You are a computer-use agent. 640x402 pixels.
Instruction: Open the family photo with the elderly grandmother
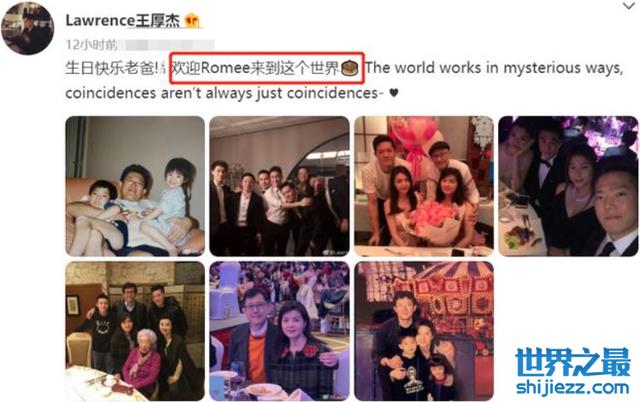pos(135,331)
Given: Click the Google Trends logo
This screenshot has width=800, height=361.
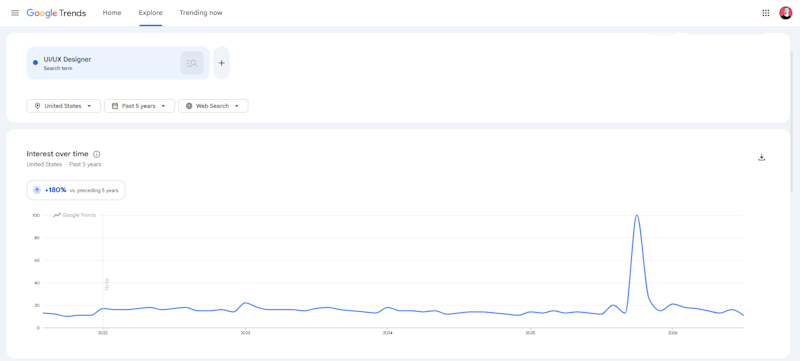Looking at the screenshot, I should click(56, 13).
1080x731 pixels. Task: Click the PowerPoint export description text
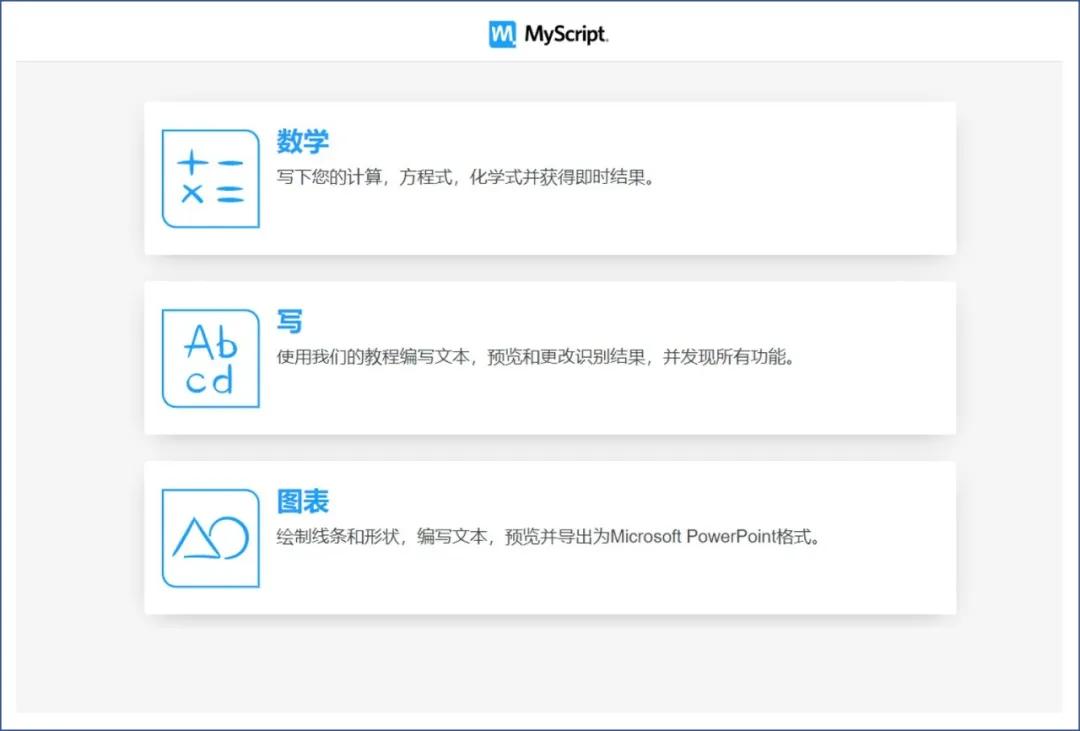[x=546, y=536]
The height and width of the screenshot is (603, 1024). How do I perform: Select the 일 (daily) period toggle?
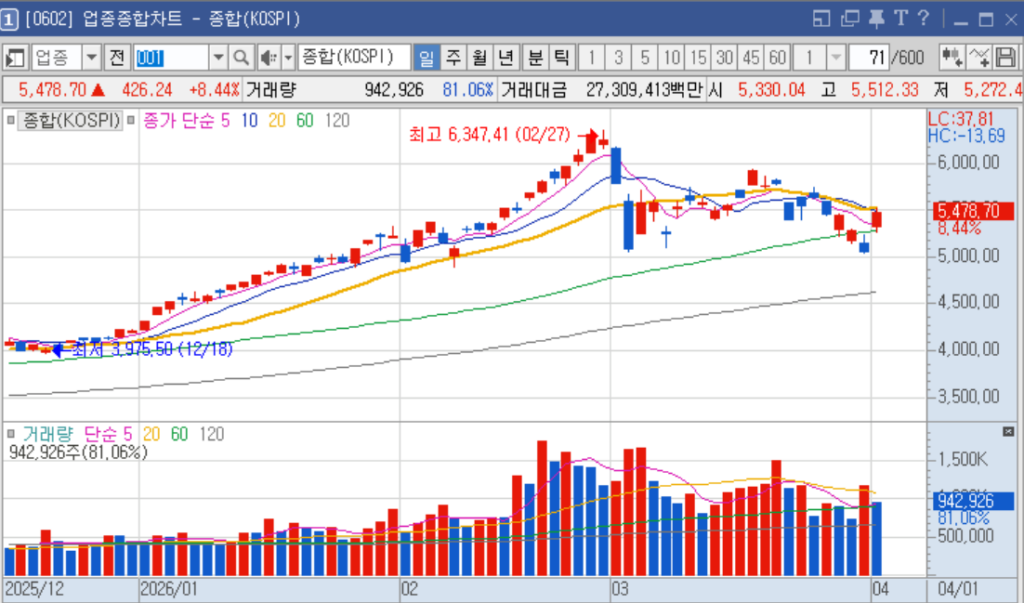pyautogui.click(x=427, y=57)
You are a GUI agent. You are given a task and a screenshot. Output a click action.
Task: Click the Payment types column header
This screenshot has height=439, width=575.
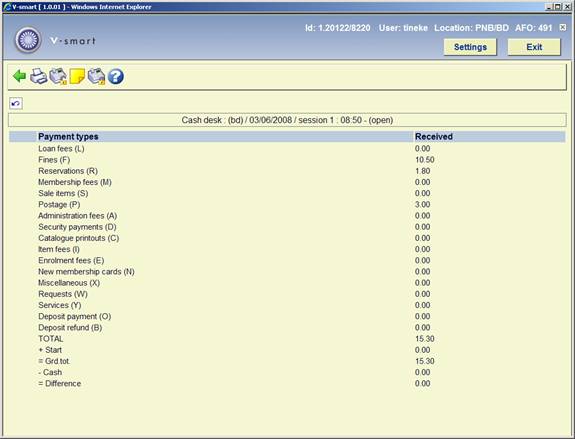point(68,136)
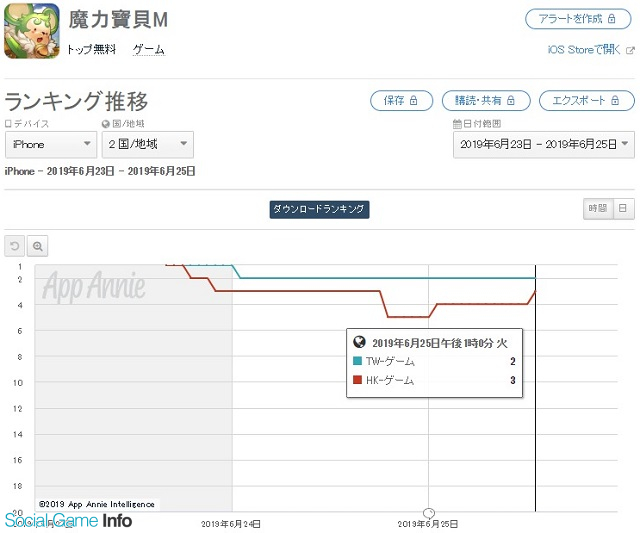Click the teal TW-ゲーム legend swatch

358,361

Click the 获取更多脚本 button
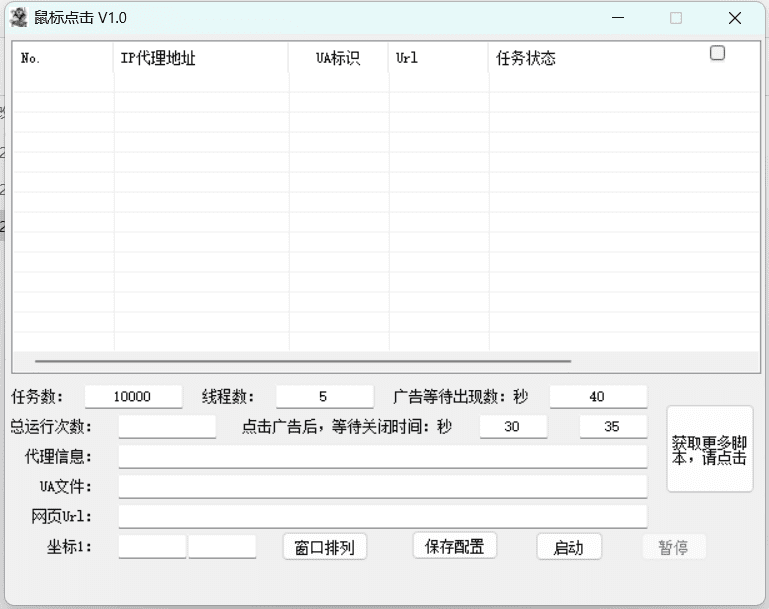click(709, 449)
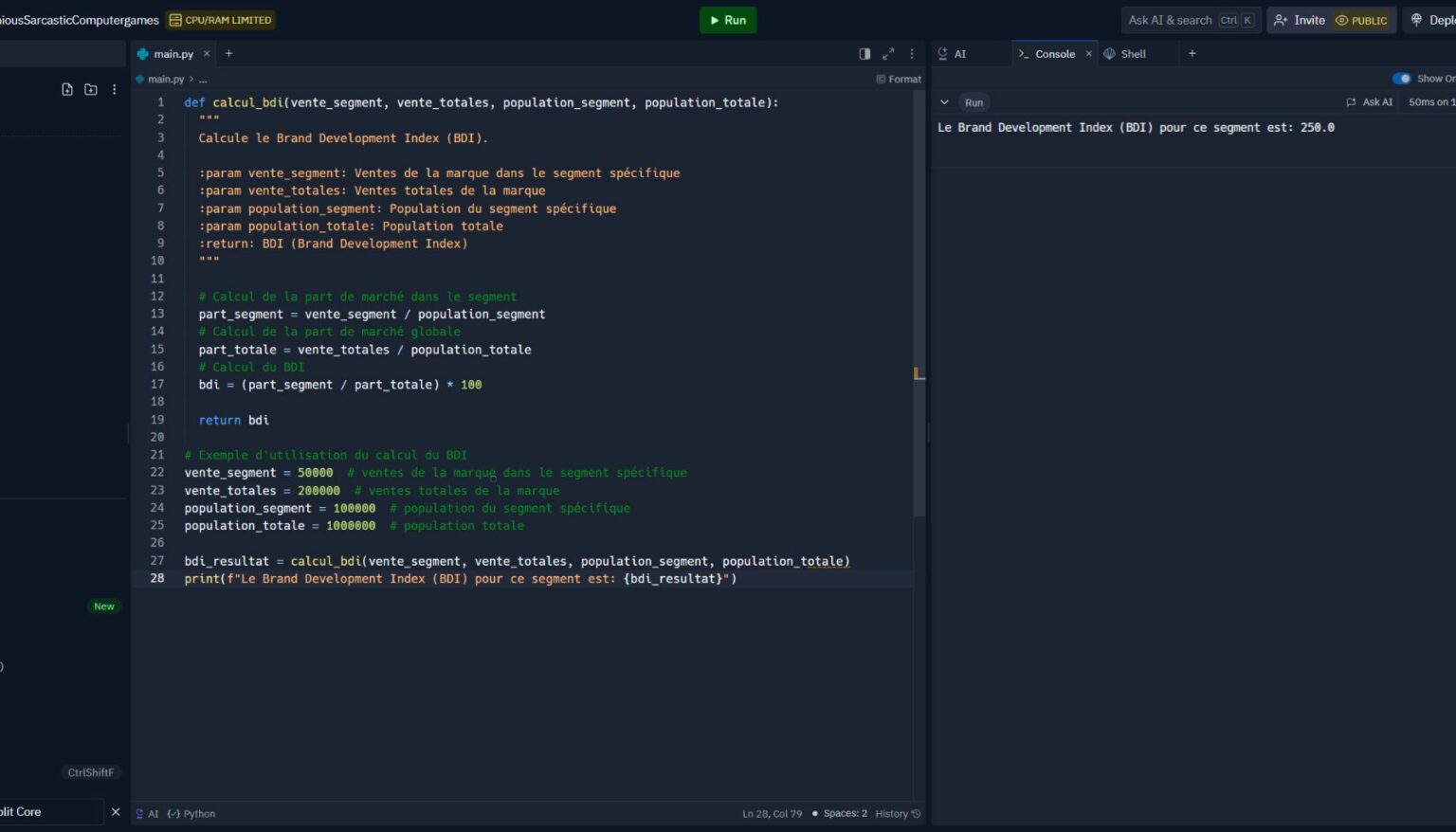Viewport: 1456px width, 832px height.
Task: Open a new pane with the plus icon
Action: pos(1192,54)
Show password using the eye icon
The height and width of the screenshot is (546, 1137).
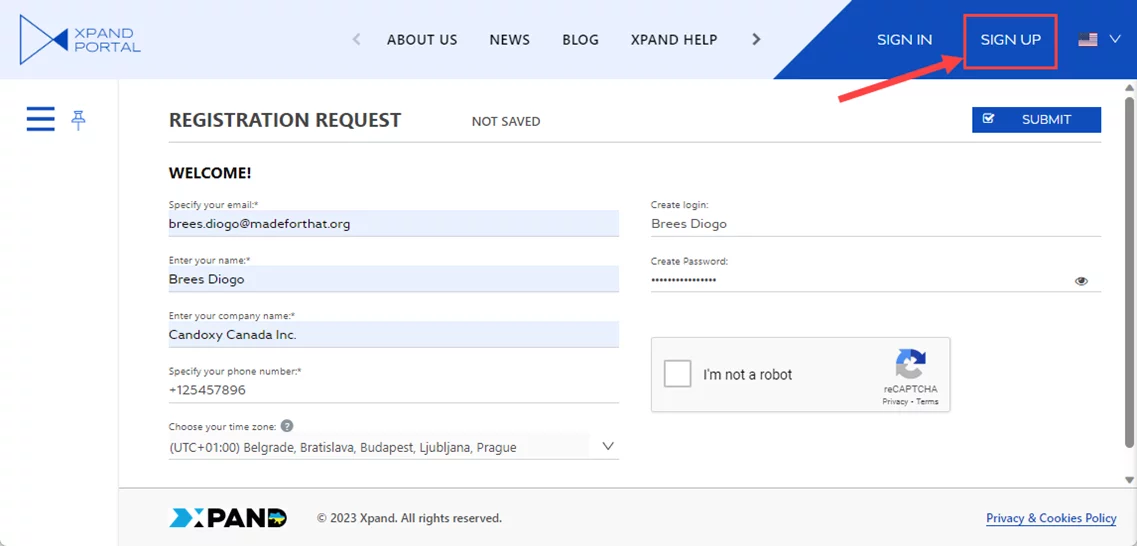[x=1081, y=281]
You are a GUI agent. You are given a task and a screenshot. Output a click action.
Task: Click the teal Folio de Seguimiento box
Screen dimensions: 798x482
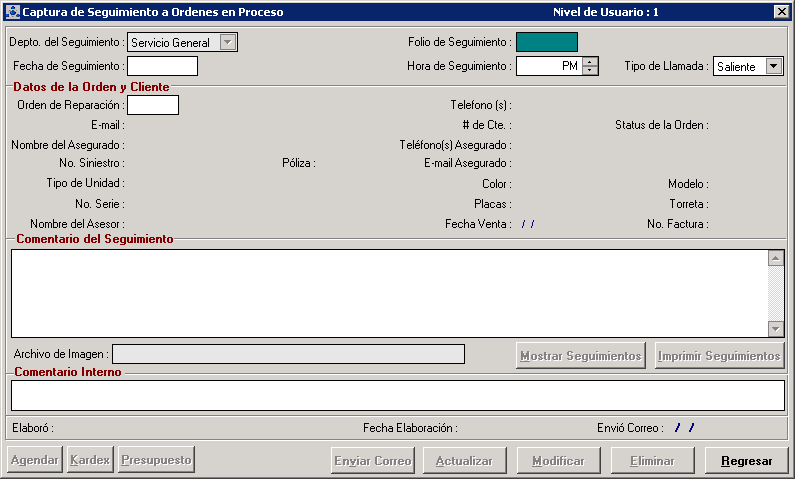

-=-=-

ABOUT THIS TASK:
When you transcribe the entries above, keep every word exact and leave out the pictures.

SOLUTION:
You are a computer-use agent. 640x402 pixels.
Instruction: Open the family photo with the elderly grandmother
pos(135,331)
Given: Click the Google Trends logo
This screenshot has width=800, height=361.
Looking at the screenshot, I should click(56, 13).
1080x731 pixels. Task: Click the PowerPoint export description text
[x=546, y=536]
The height and width of the screenshot is (603, 1024). How do I perform: Select the 일 (daily) period toggle?
pyautogui.click(x=427, y=57)
You are a GUI agent. You are given a task and a screenshot. Output a click action.
Task: Click the Payment types column header
This screenshot has height=439, width=575.
point(68,136)
Click the teal TW-ゲーム legend swatch

358,361

Click the 获取更多脚本 button
click(709, 449)
Viewport: 1456px width, 832px height.
Task: Open a new pane with the plus icon
Action: pos(1192,54)
Show password using the eye icon
The height and width of the screenshot is (546, 1137).
[x=1081, y=281]
You are a GUI agent. You are given a task and a screenshot. Output a click action.
Task: Click the teal Folio de Seguimiento box
Screen dimensions: 798x482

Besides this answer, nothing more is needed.